The lead author of this work, Fred (Wenshuo) Zhao, photographed in front of the Mendenhall Glacier in Juneau, Alaska. The logs at his feet, recently exposed by the retreating ice, are the subject of his undergraduate thesis and this publication. The College of Wooster Tree Ring Lab has an extensive collection of subfossil wood (trees run over in the past by glaciers) and this wood is often stained by exposure to the elements altering the color of the wood. This alteration inhibits the measurement of tree-ring parameters like blue intensity measurements. Measuring blue intensity (BI) has been shown to improve climate reconstruction and improve general tree-ring dating (Wilson et al, 2017, 2019). Fred, with the great help of Junpeng Fu and Nick Wiesenberg at Wooster, chemically treated the wood showing an improved climate signal in the BI measurements after treatment.

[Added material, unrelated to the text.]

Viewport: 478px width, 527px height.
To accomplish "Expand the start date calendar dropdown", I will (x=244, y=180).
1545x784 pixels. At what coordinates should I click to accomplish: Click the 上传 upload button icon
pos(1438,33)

This paper describes the process and evaluation of this chemical method using wood sampled from along the Gulf of Alaska as an example.
Degrees C
One of the clever tests that Fred performed to evaluate the improved climate signal was to compare climate signal of latewood blue intensity measurements before soaking in hydrogen peroxide (graph on the left) and after soaking (right) with temperature data. Since the tree-ring samples date back to 1050-1350 CE, we were not able to compare the tree-ring measurements with actual (observational) climate records of temperature. So Fred used a published tree-ring based temperature reconstruction for the Gulf of Alaska (Wiles et al., 2014) for the comparison. The graphs show an improved climate signal (R=0.56 to 0.66) after the treatment. Several other statistical metrics described in the paper are consistent with this improved climate signal. This work is a significant step towards improving the study of climate and the ability to use tree-rings to date glaciers, mass movements, earthquakes, and volcanic events along the Gulf of Alaska and into the interior of the Northern North American continent.

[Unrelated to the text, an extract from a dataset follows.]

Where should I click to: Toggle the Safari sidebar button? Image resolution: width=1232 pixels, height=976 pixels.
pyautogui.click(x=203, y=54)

Fred and Junpeng (Jerry, also a former Wooster student) are now working toward getting their PhDs at the University of Oklahoma – their research focuses on the use various aspects of biochemistry in understanding the worlds oceans and climate.
References:
Wiles, G.C., D’Arrigo, R.D., Barclay, D., Wilson, Jarvis, S. K., Vargo, L., Frank, D., 2014, Surface air temperature variability for the Gulf of Alaska over the past 1200 years: The Holocene, DOI: 10.1177/0959683613516815.
Wilson, R., D’Arrigo, R., Andreu-Hayles, L., Oelkers, R., Wiles, G., Anchukaitis, K and Davi, N., 2017, Blue Intensity based experiments for reconstructing North Pacific temperatures along the Gulf of Alaska: Clim. Past Discuss., doi:10.5194/cp-2017-26.
Wilson, R., K Anchukaitis, L Andreu-Hayles, E Cook, R D’Arrigo, N Davi, L Haberbauer, P Krusic, B Luckman, D Morimoto, R Oelkers, G Wiles, C Wood, 2019, Improved dendroclimatic calibration using blue intensity in the southern Yukon. The Holocene, 29(11), 1817-1830, https://doi.org/10.1177/0959683619862037.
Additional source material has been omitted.